El 16 de septiembre de 2009 empezó este blog en lainformación.com. Después de 43 años de oficio, resulta casi obligada la experiencia de la Red.

Al margen de coyunturas más o menos duraderas, cree que la crisis de la prensa escrita en España se debe, sobre todo, a la renuncia de los medios a cubrir con dignidad su papel de servicio al público, al común de la ciudadanía, en lugar de a las oligarquías políticas, financieras o empresariales.

Sus referentes profesionales son Raymond Cartier, Indro Montanelli, Josep Pla, Manuel Chaves Nogales y tantos periodistas norteamericanos capaces de sacar la historia interesante y reveladora que hay detrás de cualquier suceso, por banal que este parezca.

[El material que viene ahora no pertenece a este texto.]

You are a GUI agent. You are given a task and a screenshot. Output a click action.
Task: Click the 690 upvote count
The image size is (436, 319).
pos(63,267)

También hay extraordinarios periodistas españoles, muertos y vivos, pero su enumeración resultaría inevitablemente parcial.

Sus dos grandes decepciones profesionales han sido no escribir nunca para Time y para The Economist, así como la relación de grandes profesionales que se pasaron al otro lado de la barra. Cada uno toma las decisiones que le parecen más acertadas, pero sería bobo ignorar que el desfile de periodistas desde las redacciones hacia gabinetes de comunicación es otra de las causas de la mala prensa.

En 1970 casó con la mujer de sus sueños, han tenido nueve hijos y una partida de nietos. Es inmensamente feliz y le gustaría ser bueno, en el buen sentido de la palabra.